TASK DETAILS :: Could you write out the opening lines of the data, word for word, stopping after the line that contains "Given: Expand the Data & Privacy menu"?

%%

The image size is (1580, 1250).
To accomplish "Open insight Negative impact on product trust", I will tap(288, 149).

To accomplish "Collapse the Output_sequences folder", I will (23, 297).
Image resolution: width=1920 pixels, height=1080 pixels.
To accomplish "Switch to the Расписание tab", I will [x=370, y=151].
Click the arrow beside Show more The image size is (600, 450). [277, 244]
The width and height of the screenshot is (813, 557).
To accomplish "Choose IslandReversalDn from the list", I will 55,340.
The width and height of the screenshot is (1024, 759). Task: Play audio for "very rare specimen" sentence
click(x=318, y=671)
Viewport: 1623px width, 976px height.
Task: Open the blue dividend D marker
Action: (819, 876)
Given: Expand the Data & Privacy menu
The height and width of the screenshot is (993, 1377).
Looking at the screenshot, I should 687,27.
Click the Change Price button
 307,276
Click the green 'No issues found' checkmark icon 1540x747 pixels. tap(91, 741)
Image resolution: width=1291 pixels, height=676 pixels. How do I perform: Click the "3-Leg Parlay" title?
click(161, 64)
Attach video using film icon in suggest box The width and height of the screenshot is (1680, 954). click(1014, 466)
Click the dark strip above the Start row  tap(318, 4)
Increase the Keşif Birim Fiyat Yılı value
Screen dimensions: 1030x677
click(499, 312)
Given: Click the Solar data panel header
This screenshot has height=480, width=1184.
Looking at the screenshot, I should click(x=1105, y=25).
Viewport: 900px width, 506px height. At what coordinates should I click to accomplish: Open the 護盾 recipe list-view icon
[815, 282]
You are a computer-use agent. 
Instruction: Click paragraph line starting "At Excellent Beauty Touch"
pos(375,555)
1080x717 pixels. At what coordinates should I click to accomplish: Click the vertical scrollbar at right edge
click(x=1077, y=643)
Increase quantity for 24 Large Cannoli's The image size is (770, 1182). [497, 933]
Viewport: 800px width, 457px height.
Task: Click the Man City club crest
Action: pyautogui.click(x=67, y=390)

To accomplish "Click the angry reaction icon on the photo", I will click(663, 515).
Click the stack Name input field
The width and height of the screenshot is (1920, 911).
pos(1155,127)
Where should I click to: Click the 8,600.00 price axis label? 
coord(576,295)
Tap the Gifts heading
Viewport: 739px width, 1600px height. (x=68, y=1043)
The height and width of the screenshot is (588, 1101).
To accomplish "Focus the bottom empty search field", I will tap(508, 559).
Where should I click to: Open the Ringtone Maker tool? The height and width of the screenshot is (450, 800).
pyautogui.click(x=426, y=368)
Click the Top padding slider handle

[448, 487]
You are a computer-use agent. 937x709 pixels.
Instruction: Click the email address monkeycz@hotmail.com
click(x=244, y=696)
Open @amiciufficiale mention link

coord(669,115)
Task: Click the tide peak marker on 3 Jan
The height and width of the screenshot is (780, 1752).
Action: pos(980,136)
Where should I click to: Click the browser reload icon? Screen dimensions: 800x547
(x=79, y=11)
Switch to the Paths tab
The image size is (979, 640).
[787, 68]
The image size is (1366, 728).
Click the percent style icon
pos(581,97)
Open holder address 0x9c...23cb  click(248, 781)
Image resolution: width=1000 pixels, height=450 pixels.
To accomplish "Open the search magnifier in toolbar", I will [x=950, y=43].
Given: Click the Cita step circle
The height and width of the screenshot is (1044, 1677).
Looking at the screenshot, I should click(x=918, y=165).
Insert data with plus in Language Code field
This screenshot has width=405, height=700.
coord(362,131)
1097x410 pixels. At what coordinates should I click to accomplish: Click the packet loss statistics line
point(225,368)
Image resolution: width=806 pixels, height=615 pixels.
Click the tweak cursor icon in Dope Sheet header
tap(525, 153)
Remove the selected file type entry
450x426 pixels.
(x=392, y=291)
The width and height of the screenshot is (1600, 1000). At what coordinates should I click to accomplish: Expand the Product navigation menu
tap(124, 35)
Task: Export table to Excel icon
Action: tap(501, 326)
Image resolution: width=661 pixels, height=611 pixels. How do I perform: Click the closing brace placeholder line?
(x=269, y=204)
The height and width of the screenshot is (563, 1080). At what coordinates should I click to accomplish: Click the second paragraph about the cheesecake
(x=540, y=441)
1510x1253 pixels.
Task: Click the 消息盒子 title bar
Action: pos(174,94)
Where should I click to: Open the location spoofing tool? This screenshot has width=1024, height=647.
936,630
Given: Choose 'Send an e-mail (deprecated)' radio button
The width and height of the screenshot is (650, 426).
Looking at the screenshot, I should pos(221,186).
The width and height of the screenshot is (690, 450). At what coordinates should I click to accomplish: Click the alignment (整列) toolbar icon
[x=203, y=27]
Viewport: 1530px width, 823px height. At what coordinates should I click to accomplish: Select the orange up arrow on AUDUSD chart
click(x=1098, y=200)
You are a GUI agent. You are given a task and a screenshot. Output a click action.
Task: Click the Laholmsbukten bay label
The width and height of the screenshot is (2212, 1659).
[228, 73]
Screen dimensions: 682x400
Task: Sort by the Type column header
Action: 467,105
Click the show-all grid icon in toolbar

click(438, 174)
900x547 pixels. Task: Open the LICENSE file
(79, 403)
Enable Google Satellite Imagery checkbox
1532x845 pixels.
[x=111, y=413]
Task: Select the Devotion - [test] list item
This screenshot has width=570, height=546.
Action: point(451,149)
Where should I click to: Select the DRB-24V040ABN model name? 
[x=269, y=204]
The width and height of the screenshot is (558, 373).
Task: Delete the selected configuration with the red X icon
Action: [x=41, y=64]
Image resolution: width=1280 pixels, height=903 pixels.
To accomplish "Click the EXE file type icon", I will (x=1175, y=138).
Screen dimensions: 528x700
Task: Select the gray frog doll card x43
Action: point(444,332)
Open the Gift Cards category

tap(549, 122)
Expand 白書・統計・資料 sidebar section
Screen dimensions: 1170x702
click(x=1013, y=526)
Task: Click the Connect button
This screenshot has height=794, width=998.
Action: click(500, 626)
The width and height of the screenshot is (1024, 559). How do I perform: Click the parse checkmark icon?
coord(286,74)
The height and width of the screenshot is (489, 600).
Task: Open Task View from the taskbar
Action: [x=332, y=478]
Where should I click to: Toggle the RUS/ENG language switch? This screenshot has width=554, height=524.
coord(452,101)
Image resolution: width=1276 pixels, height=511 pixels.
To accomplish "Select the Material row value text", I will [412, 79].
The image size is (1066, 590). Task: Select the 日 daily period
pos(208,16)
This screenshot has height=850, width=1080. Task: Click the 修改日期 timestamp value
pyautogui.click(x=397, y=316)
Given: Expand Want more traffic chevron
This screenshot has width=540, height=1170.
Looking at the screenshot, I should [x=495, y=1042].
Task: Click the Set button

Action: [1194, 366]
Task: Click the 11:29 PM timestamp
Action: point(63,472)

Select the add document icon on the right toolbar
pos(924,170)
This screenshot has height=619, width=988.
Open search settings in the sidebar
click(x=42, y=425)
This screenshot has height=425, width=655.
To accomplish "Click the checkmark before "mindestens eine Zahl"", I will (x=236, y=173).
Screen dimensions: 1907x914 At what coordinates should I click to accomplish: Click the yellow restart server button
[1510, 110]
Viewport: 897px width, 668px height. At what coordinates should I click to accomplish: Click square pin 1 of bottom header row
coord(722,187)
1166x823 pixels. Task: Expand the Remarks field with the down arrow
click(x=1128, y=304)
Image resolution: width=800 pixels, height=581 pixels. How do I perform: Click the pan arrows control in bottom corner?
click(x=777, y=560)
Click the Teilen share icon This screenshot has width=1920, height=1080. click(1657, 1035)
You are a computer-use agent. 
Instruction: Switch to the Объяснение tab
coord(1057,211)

%%

SOLUTION ::
The image size is (1580, 1250).
To accomplish "Open insight Negative impact on product trust", I will tap(288, 149).

To accomplish "Collapse the Output_sequences folder", I will (23, 297).
Image resolution: width=1920 pixels, height=1080 pixels.
To accomplish "Switch to the Расписание tab", I will [x=370, y=151].
Click the arrow beside Show more The image size is (600, 450). [277, 244]
The width and height of the screenshot is (813, 557).
To accomplish "Choose IslandReversalDn from the list", I will 55,340.
The width and height of the screenshot is (1024, 759). Task: Play audio for "very rare specimen" sentence
click(x=318, y=671)
Viewport: 1623px width, 976px height.
Task: Open the blue dividend D marker
Action: (819, 876)
Given: Expand the Data & Privacy menu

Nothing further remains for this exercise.